Mathematical constructs are generated by the human mind. There is nothing in nature that is "7" for example, except our particular manner of counting a specific number (i.e. 7) of oranges. Yes, if you add 7 oranges and 3 oranges in a single basket, you'll have 10, but nature is not using any math to "calculate" that result, it is simply a fact.

Algebraic constructs, the rules of calculus, analysis, and all other types of equations and formulae were constructed by humans, and may be constructed quite differently by different intelligent species. Indeed, even by different humans, math can take on quite a different look.

There is no "law of the universe" that says "a + b = b + a" which is one of the tenets of our standard high school level algebra. In fact, it becomes quite different using higher level constructs of math that a + b does not always equal b + a. Nature, which is what we discover with our senses, has nothing inherently mathematical about it, and so in this sense there is nothing for us out there to discover.
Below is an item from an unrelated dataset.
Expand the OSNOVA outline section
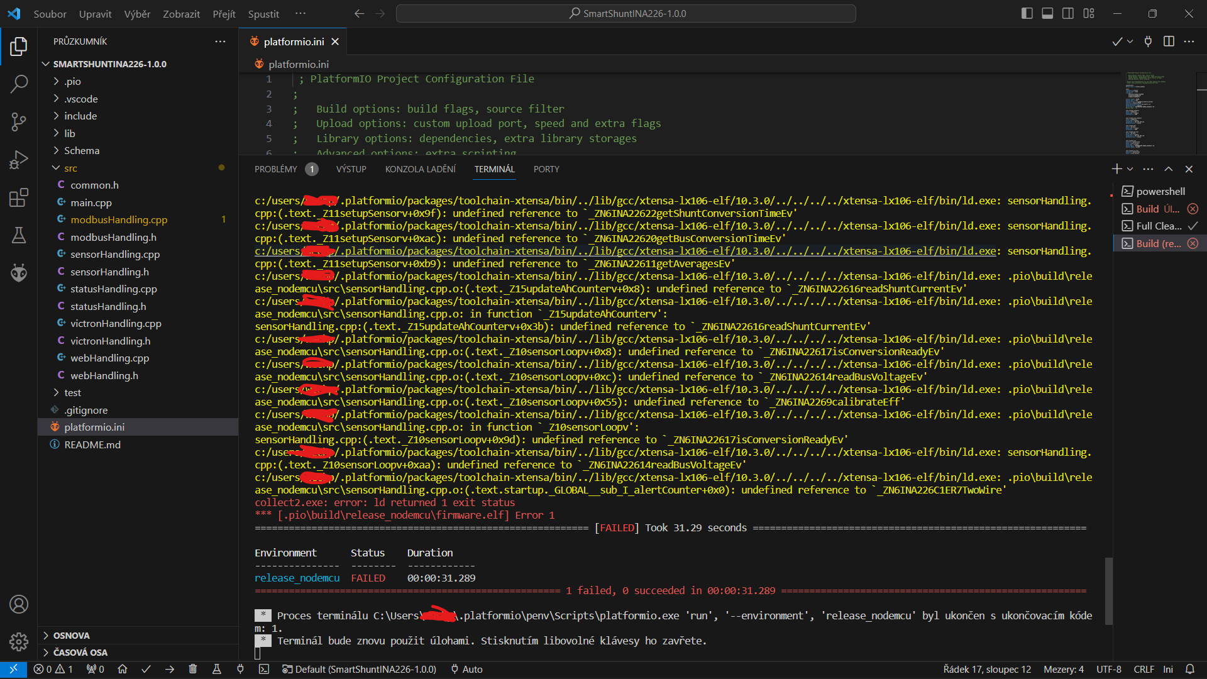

You may find Godel's Incompleteness Theorem of interest:

"For any consistent formal theory including basic arithmetical truths, it is possible to construct an arithmetical statement that is true but not included in the theory. That is, any consistent theory of a certain expressive strength is incomplete."

Again, mathematics was most certainly invented to help us describe, predict, compute, and otherwise obtain information about the world. But mathematics itself is not inherently embedded anywhere in the world for us to find.